Entries for locating text and elements
>> START
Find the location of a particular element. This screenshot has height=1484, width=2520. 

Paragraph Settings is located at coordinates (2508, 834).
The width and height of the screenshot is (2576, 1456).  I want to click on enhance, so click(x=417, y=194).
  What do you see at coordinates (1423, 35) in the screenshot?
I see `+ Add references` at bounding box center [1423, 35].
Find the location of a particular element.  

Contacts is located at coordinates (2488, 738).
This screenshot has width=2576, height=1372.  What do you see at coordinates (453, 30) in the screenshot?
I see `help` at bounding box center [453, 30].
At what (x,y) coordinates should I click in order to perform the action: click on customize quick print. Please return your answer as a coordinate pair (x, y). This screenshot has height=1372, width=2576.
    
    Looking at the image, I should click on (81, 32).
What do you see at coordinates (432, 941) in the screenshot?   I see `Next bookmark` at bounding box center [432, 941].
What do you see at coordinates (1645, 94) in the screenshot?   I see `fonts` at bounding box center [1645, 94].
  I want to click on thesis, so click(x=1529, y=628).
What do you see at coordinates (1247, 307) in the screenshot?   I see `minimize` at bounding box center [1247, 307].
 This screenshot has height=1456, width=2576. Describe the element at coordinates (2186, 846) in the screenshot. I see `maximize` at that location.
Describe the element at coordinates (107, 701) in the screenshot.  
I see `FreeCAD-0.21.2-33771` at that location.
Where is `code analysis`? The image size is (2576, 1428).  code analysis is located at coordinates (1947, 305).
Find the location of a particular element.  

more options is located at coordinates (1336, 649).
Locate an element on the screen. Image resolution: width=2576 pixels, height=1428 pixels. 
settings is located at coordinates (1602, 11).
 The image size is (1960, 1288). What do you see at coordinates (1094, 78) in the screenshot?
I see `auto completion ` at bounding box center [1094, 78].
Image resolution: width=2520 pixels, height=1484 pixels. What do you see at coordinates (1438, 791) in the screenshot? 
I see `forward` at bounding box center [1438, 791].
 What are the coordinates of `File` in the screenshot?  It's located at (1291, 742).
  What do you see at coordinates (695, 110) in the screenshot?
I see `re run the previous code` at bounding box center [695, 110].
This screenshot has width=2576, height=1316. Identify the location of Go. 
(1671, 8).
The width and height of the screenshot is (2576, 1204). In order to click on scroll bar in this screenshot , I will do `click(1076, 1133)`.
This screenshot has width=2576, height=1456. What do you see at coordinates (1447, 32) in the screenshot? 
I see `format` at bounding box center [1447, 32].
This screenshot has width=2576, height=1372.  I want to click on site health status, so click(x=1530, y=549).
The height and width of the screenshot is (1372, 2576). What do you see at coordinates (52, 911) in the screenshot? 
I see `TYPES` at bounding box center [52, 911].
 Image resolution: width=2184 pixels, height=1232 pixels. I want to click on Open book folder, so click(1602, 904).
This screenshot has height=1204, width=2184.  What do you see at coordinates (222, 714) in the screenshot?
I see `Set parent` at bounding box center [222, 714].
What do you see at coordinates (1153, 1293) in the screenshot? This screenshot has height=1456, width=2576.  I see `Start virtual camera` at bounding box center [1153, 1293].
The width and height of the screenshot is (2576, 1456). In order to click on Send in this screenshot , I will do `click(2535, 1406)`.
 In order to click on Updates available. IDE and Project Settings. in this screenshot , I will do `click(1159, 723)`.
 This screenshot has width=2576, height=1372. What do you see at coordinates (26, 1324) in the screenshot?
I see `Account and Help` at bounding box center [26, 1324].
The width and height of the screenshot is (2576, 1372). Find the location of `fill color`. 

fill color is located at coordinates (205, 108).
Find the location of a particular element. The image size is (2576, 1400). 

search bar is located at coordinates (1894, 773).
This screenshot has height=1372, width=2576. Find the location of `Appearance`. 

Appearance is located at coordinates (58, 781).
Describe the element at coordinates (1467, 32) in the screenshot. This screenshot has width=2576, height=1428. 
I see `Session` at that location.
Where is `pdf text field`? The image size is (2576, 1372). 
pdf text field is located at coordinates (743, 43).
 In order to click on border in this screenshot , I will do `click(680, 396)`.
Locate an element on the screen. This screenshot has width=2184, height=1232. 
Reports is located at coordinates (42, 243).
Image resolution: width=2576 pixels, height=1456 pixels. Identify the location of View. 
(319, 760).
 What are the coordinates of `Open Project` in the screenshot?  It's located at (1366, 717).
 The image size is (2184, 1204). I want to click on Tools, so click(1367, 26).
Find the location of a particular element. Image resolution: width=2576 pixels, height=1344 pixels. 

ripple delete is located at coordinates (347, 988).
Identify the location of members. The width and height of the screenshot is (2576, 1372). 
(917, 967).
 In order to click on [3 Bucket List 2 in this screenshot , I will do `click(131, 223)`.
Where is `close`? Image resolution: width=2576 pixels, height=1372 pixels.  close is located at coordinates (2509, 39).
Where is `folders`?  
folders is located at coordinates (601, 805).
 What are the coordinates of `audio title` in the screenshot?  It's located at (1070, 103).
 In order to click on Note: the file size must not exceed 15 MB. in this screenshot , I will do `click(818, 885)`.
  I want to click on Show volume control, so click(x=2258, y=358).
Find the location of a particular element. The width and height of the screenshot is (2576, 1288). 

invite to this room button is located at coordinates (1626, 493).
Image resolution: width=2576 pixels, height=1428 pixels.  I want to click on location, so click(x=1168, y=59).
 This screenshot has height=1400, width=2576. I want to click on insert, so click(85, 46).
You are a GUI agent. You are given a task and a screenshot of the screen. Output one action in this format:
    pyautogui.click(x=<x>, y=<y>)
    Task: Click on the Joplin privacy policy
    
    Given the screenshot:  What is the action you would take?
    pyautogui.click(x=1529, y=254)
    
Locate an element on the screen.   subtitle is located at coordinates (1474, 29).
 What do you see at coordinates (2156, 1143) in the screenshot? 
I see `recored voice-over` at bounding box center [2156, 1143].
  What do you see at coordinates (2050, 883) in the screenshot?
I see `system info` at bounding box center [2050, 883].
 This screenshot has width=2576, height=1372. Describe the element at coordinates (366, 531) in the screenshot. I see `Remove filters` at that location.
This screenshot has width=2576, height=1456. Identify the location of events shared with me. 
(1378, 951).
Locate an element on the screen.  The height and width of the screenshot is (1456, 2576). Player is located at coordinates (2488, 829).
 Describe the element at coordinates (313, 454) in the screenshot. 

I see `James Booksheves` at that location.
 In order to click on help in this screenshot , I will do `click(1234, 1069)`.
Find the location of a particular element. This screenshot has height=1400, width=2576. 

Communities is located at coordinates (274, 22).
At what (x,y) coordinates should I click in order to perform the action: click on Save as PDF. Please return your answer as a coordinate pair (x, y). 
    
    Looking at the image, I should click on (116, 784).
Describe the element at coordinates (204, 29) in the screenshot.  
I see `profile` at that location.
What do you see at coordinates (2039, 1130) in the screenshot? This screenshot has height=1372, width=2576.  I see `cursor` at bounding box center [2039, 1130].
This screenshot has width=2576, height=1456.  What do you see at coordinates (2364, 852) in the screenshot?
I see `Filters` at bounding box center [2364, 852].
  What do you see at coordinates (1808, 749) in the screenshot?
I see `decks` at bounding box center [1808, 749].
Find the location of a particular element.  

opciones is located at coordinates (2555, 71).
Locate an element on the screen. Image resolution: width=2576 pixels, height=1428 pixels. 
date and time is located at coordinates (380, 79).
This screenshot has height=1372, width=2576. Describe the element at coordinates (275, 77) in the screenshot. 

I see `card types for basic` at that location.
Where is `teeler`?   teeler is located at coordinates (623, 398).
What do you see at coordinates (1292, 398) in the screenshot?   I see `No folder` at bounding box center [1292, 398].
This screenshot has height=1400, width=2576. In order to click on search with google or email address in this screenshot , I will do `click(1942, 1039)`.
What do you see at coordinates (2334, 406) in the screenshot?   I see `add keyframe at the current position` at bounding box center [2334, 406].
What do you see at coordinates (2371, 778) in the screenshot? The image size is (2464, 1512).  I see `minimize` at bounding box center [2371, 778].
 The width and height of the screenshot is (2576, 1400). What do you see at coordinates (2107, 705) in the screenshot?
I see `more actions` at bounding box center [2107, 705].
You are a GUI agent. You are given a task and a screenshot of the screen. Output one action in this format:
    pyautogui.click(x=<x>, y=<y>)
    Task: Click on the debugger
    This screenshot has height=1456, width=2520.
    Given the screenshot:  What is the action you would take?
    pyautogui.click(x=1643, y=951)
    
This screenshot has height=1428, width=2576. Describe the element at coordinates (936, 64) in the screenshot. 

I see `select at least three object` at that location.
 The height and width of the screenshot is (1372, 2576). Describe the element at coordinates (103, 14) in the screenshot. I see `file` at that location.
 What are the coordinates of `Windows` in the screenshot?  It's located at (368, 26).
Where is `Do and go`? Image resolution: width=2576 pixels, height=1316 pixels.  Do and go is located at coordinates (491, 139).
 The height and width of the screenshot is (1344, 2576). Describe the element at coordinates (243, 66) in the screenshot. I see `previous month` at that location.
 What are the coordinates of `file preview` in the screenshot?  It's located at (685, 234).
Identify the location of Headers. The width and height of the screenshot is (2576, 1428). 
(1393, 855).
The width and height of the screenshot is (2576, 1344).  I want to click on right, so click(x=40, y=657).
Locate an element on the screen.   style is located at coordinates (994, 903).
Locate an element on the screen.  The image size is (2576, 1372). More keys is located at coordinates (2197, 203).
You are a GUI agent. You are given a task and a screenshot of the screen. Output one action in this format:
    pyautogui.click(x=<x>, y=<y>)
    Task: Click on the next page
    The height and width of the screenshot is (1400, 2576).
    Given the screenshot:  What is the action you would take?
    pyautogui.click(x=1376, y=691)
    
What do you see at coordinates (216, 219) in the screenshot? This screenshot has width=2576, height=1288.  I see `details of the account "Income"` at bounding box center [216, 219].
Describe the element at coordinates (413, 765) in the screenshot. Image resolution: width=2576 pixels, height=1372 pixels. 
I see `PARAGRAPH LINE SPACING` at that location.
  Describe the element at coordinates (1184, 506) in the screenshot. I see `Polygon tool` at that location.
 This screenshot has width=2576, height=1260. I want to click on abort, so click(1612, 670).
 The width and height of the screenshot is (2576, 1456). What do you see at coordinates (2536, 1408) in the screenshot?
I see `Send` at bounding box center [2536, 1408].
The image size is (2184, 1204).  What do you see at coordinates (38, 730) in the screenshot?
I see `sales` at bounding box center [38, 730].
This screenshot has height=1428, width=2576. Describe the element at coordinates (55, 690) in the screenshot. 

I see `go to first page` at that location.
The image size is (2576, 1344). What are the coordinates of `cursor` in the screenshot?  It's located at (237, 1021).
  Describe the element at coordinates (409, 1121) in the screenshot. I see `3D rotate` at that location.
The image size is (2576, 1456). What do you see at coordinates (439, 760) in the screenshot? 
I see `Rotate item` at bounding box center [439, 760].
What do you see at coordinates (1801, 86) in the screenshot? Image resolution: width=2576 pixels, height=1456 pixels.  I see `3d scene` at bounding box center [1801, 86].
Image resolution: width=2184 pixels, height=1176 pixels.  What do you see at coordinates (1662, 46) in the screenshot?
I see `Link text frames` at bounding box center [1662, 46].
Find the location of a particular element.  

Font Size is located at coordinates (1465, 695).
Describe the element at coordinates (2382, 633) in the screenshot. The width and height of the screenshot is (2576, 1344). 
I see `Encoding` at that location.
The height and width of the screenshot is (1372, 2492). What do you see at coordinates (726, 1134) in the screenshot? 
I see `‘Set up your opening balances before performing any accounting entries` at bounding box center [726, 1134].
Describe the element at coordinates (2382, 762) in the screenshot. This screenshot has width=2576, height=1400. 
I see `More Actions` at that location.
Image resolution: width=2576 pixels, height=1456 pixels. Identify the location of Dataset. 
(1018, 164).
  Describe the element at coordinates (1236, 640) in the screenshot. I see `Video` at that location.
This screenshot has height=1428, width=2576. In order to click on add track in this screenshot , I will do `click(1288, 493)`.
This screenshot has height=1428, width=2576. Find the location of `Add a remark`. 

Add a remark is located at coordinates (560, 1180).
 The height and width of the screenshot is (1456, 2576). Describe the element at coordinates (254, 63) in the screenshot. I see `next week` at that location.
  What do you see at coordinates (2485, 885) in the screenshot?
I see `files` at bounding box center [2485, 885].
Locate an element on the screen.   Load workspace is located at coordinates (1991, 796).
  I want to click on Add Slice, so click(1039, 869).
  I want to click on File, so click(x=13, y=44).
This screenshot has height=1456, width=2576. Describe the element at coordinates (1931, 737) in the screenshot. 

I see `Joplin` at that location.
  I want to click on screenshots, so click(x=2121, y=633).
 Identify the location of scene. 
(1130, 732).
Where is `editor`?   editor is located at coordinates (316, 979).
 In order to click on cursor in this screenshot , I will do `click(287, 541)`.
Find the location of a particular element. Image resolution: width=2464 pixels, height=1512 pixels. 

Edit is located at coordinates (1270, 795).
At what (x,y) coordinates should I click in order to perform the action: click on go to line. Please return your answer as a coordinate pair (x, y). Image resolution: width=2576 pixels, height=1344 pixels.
>> END
> GIVEN TASK: Please rewrite the material from the line with "The image size is (2576, 1456)." up to and including the line with "center [1662, 46].", changing "Image resolution" to "Screen resolution" and keeping everything else the same.

> SOLUTION FOR THIS PROBLEM:
The image size is (2576, 1456). What do you see at coordinates (439, 760) in the screenshot? 
I see `Rotate item` at bounding box center [439, 760].
What do you see at coordinates (1801, 86) in the screenshot? Screen resolution: width=2576 pixels, height=1456 pixels.  I see `3d scene` at bounding box center [1801, 86].
Screen resolution: width=2184 pixels, height=1176 pixels.  What do you see at coordinates (1662, 46) in the screenshot?
I see `Link text frames` at bounding box center [1662, 46].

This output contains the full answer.